▶ **Data on locating visible targets**:
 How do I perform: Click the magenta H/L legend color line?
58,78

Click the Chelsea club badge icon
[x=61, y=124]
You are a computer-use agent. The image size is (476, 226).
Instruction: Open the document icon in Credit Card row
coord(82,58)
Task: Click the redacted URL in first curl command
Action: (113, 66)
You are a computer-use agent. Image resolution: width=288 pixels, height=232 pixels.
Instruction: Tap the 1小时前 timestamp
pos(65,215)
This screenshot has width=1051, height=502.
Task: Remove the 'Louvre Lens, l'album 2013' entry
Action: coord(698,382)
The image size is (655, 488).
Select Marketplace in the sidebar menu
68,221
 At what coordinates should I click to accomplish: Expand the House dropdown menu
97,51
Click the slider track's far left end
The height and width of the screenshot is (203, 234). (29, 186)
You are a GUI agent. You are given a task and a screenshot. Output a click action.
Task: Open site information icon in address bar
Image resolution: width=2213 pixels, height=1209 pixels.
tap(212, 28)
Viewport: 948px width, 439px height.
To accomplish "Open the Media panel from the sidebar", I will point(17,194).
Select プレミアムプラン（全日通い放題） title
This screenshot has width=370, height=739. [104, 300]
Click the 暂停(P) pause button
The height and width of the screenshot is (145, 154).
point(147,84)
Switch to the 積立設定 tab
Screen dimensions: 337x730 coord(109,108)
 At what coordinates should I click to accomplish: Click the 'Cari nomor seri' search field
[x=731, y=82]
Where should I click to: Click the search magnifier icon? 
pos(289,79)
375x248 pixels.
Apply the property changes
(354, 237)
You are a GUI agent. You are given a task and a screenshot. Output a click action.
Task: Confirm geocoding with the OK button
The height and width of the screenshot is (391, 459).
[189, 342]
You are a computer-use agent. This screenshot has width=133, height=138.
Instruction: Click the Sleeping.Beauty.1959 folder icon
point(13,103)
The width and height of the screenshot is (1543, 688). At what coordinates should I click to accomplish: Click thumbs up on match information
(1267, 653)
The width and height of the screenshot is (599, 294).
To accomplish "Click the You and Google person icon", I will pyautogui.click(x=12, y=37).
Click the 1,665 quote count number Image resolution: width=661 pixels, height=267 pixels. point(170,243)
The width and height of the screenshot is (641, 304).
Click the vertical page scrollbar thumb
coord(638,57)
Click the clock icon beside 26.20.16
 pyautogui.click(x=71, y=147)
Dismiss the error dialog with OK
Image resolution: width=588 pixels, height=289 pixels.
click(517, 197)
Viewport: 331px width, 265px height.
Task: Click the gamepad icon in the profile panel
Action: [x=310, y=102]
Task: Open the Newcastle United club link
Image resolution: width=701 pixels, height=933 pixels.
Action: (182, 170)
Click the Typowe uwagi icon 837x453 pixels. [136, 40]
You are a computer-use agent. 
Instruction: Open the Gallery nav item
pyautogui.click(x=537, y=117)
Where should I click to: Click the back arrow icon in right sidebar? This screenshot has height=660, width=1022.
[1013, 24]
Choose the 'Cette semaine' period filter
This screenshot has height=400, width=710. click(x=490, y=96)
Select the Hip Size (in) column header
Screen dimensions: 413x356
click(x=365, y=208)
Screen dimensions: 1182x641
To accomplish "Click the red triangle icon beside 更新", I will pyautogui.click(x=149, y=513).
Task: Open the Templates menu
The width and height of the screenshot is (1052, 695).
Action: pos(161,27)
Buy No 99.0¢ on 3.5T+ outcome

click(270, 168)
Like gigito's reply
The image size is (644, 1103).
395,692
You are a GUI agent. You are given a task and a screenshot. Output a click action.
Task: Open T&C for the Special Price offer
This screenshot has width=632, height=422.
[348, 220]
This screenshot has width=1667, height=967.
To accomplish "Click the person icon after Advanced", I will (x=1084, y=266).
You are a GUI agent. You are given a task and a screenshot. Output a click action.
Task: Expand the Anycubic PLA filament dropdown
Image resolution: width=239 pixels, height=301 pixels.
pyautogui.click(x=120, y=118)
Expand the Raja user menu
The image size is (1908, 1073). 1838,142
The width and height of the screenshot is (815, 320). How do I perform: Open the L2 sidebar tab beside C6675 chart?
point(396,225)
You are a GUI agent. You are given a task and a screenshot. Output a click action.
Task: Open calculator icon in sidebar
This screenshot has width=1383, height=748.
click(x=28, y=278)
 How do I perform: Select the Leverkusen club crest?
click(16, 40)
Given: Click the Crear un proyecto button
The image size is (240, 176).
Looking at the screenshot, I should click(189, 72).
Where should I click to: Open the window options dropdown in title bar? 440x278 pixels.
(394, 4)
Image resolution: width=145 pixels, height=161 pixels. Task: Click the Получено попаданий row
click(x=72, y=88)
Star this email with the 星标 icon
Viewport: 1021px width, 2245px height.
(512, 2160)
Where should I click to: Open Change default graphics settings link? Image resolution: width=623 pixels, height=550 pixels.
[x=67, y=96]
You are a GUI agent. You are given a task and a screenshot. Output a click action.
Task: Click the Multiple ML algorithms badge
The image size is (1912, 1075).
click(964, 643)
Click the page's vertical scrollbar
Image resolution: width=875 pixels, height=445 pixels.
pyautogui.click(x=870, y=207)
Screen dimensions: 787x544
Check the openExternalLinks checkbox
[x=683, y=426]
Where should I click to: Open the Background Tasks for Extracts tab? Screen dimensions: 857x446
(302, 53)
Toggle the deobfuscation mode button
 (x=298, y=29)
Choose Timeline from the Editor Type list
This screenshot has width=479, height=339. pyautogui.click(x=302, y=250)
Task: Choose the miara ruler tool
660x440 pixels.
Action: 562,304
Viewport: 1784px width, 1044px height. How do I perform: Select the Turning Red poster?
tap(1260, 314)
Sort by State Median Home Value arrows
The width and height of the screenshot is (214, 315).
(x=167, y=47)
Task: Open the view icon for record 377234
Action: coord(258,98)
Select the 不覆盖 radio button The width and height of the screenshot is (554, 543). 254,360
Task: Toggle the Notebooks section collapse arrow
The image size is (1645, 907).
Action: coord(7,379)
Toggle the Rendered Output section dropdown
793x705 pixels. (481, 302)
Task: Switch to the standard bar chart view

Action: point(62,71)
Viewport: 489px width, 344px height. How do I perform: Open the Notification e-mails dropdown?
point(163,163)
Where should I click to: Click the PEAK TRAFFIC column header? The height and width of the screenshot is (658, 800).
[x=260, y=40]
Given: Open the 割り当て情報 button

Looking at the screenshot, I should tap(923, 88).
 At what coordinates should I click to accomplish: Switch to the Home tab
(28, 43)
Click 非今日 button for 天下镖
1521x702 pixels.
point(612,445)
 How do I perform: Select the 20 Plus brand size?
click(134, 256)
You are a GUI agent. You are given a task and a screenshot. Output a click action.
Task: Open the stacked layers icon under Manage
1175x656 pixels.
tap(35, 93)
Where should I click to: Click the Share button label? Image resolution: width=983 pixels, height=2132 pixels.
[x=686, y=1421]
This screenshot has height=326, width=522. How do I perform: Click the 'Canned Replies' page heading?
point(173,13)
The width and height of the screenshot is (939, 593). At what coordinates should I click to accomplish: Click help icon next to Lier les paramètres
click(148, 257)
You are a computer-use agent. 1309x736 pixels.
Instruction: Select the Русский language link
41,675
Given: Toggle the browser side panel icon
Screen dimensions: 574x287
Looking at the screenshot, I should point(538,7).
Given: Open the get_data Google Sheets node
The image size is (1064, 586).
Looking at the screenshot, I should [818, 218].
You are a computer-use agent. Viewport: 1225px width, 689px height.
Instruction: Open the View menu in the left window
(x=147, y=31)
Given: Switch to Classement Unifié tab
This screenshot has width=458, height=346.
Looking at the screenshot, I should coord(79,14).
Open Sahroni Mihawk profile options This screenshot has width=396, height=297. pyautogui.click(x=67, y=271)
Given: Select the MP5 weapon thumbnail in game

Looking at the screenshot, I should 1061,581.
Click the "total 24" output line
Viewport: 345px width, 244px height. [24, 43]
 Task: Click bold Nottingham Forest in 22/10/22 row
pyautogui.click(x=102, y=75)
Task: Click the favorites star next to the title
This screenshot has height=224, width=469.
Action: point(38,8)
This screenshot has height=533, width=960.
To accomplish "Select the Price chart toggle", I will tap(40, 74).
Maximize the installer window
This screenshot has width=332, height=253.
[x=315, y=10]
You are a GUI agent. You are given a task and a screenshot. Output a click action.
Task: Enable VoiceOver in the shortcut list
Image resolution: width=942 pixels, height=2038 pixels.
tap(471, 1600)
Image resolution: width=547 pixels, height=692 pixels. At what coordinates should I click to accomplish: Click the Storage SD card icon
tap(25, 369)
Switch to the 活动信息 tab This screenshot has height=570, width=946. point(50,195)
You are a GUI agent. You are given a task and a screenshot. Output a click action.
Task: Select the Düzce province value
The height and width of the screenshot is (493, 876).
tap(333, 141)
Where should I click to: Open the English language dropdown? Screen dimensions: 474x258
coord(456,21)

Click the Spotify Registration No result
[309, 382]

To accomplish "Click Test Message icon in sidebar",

▶ **Task requirements**: Convert the stretch from the start of the records through the line containing "The height and width of the screenshot is (203, 234)." into a Markdown table with the columns Row and Content. Number each line and leave out any blank lines.

▶ **Exercise solution**:
| Row | Content |
|---|---|
| 1 |  How do I perform: Click the magenta H/L legend color line? |
| 2 | 58,78 |
| 3 | Click the Chelsea club badge icon |
| 4 | [x=61, y=124] |
| 5 | You are a computer-use agent. The image size is (476, 226). |
| 6 | Instruction: Open the document icon in Credit Card row |
| 7 | coord(82,58) |
| 8 | Task: Click the redacted URL in first curl command |
| 9 | Action: (113, 66) |
| 10 | You are a computer-use agent. Image resolution: width=288 pixels, height=232 pixels. |
| 11 | Instruction: Tap the 1小时前 timestamp |
| 12 | pos(65,215) |
| 13 | This screenshot has width=1051, height=502. |
| 14 | Task: Remove the 'Louvre Lens, l'album 2013' entry |
| 15 | Action: coord(698,382) |
| 16 | The image size is (655, 488). |
| 17 | Select Marketplace in the sidebar menu |
| 18 | 68,221 |
| 19 |  At what coordinates should I click to accomplish: Expand the House dropdown menu |
| 20 | 97,51 |
| 21 | Click the slider track's far left end |
| 22 | The height and width of the screenshot is (203, 234). (29, 186) |